- _RECORDS FOR PROCESSING_
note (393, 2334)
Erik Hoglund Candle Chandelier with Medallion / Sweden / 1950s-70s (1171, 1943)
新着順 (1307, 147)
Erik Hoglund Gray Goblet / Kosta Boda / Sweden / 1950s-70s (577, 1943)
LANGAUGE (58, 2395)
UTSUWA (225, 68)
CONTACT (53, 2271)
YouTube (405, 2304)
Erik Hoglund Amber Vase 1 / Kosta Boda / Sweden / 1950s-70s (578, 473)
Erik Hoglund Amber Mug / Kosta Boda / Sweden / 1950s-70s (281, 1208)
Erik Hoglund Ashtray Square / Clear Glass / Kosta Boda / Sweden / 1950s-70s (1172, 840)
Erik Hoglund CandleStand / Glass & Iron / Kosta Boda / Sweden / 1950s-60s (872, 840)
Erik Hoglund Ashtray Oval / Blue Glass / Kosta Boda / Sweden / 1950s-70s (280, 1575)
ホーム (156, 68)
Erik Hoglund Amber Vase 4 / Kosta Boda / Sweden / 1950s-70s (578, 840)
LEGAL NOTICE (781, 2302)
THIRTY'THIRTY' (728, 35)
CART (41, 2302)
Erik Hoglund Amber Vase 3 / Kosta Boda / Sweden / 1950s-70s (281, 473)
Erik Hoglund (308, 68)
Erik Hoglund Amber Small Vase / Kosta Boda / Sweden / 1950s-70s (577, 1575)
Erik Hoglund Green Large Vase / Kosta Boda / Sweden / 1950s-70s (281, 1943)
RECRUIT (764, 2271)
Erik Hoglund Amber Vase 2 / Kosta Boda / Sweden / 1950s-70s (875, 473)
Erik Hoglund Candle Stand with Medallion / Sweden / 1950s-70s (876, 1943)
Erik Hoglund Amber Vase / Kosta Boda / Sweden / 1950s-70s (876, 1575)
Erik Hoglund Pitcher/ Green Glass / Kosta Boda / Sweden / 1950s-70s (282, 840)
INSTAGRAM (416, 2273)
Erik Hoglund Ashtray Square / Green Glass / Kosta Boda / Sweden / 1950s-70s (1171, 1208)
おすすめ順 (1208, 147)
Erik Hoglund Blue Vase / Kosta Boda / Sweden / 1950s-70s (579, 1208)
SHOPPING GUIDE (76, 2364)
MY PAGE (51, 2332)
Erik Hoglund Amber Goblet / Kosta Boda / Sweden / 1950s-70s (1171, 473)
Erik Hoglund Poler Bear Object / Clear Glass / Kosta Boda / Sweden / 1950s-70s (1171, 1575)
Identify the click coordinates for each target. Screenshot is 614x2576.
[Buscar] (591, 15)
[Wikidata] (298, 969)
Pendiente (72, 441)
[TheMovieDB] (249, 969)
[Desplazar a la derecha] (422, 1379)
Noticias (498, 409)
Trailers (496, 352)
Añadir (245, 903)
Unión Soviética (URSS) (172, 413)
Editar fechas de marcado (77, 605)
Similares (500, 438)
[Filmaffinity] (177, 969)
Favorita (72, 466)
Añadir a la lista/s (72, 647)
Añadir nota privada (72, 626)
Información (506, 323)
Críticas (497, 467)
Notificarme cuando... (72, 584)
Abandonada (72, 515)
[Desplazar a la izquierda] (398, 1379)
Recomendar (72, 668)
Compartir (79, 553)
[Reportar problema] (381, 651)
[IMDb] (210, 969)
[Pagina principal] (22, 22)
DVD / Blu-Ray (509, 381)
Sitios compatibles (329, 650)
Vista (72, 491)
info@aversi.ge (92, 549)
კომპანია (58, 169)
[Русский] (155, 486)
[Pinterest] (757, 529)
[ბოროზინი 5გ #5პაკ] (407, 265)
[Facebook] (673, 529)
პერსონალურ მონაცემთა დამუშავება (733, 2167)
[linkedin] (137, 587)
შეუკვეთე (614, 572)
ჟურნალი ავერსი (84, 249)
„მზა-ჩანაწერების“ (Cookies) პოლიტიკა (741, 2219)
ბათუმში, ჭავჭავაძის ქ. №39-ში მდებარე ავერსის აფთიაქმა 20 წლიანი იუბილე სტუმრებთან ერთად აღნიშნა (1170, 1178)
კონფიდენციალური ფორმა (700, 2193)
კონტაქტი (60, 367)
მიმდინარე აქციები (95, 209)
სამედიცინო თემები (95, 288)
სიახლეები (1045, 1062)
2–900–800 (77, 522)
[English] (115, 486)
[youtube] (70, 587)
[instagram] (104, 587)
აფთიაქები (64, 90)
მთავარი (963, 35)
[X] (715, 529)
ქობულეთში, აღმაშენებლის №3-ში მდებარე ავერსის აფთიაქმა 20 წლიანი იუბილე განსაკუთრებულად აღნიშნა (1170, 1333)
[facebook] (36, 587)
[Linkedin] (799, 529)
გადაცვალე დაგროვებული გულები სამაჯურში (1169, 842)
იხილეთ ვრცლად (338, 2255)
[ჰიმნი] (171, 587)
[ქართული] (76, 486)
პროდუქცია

- _WHAT YOU ARE ASKED TO DO_
Send back each record exactly, and include them all.

- _ANSWER BELOW_
note (393, 2334)
Erik Hoglund Candle Chandelier with Medallion / Sweden / 1950s-70s (1171, 1943)
新着順 (1307, 147)
Erik Hoglund Gray Goblet / Kosta Boda / Sweden / 1950s-70s (577, 1943)
LANGAUGE (58, 2395)
UTSUWA (225, 68)
CONTACT (53, 2271)
YouTube (405, 2304)
Erik Hoglund Amber Vase 1 / Kosta Boda / Sweden / 1950s-70s (578, 473)
Erik Hoglund Amber Mug / Kosta Boda / Sweden / 1950s-70s (281, 1208)
Erik Hoglund Ashtray Square / Clear Glass / Kosta Boda / Sweden / 1950s-70s (1172, 840)
Erik Hoglund CandleStand / Glass & Iron / Kosta Boda / Sweden / 1950s-60s (872, 840)
Erik Hoglund Ashtray Oval / Blue Glass / Kosta Boda / Sweden / 1950s-70s (280, 1575)
ホーム (156, 68)
Erik Hoglund Amber Vase 4 / Kosta Boda / Sweden / 1950s-70s (578, 840)
LEGAL NOTICE (781, 2302)
THIRTY'THIRTY' (728, 35)
CART (41, 2302)
Erik Hoglund Amber Vase 3 / Kosta Boda / Sweden / 1950s-70s (281, 473)
Erik Hoglund (308, 68)
Erik Hoglund Amber Small Vase / Kosta Boda / Sweden / 1950s-70s (577, 1575)
Erik Hoglund Green Large Vase / Kosta Boda / Sweden / 1950s-70s (281, 1943)
RECRUIT (764, 2271)
Erik Hoglund Amber Vase 2 / Kosta Boda / Sweden / 1950s-70s (875, 473)
Erik Hoglund Candle Stand with Medallion / Sweden / 1950s-70s (876, 1943)
Erik Hoglund Amber Vase / Kosta Boda / Sweden / 1950s-70s (876, 1575)
Erik Hoglund Pitcher/ Green Glass / Kosta Boda / Sweden / 1950s-70s (282, 840)
INSTAGRAM (416, 2273)
Erik Hoglund Ashtray Square / Green Glass / Kosta Boda / Sweden / 1950s-70s (1171, 1208)
おすすめ順 (1208, 147)
Erik Hoglund Blue Vase / Kosta Boda / Sweden / 1950s-70s (579, 1208)
SHOPPING GUIDE (76, 2364)
MY PAGE (51, 2332)
Erik Hoglund Amber Goblet / Kosta Boda / Sweden / 1950s-70s (1171, 473)
Erik Hoglund Poler Bear Object / Clear Glass / Kosta Boda / Sweden / 1950s-70s (1171, 1575)
Identify the click coordinates for each target. Screenshot is 614x2576.
[Buscar] (591, 15)
[Wikidata] (298, 969)
Pendiente (72, 441)
[TheMovieDB] (249, 969)
[Desplazar a la derecha] (422, 1379)
Noticias (498, 409)
Trailers (496, 352)
Añadir (245, 903)
Unión Soviética (URSS) (172, 413)
Editar fechas de marcado (77, 605)
Similares (500, 438)
[Filmaffinity] (177, 969)
Favorita (72, 466)
Añadir a la lista/s (72, 647)
Añadir nota privada (72, 626)
Información (506, 323)
Críticas (497, 467)
Notificarme cuando... (72, 584)
Abandonada (72, 515)
[Desplazar a la izquierda] (398, 1379)
Recomendar (72, 668)
Compartir (79, 553)
[Reportar problema] (381, 651)
[IMDb] (210, 969)
[Pagina principal] (22, 22)
DVD / Blu-Ray (509, 381)
Sitios compatibles (329, 650)
Vista (72, 491)
info@aversi.ge (92, 549)
კომპანია (58, 169)
[Русский] (155, 486)
[Pinterest] (757, 529)
[ბოროზინი 5გ #5პაკ] (407, 265)
[Facebook] (673, 529)
პერსონალურ მონაცემთა დამუშავება (733, 2167)
[linkedin] (137, 587)
შეუკვეთე (614, 572)
ჟურნალი ავერსი (84, 249)
„მზა-ჩანაწერების“ (Cookies) პოლიტიკა (741, 2219)
ბათუმში, ჭავჭავაძის ქ. №39-ში მდებარე ავერსის აფთიაქმა 20 წლიანი იუბილე სტუმრებთან ერთად აღნიშნა (1170, 1178)
კონფიდენციალური ფორმა (700, 2193)
კონტაქტი (60, 367)
მიმდინარე აქციები (95, 209)
სამედიცინო თემები (95, 288)
სიახლეები (1045, 1062)
2–900–800 (77, 522)
[English] (115, 486)
[youtube] (70, 587)
[instagram] (104, 587)
აფთიაქები (64, 90)
მთავარი (963, 35)
[X] (715, 529)
ქობულეთში, აღმაშენებლის №3-ში მდებარე ავერსის აფთიაქმა 20 წლიანი იუბილე განსაკუთრებულად აღნიშნა (1170, 1333)
[facebook] (36, 587)
[Linkedin] (799, 529)
გადაცვალე დაგროვებული გულები სამაჯურში (1169, 842)
იხილეთ ვრცლად (338, 2255)
[ჰიმნი] (171, 587)
[ქართული] (76, 486)
პროდუქცია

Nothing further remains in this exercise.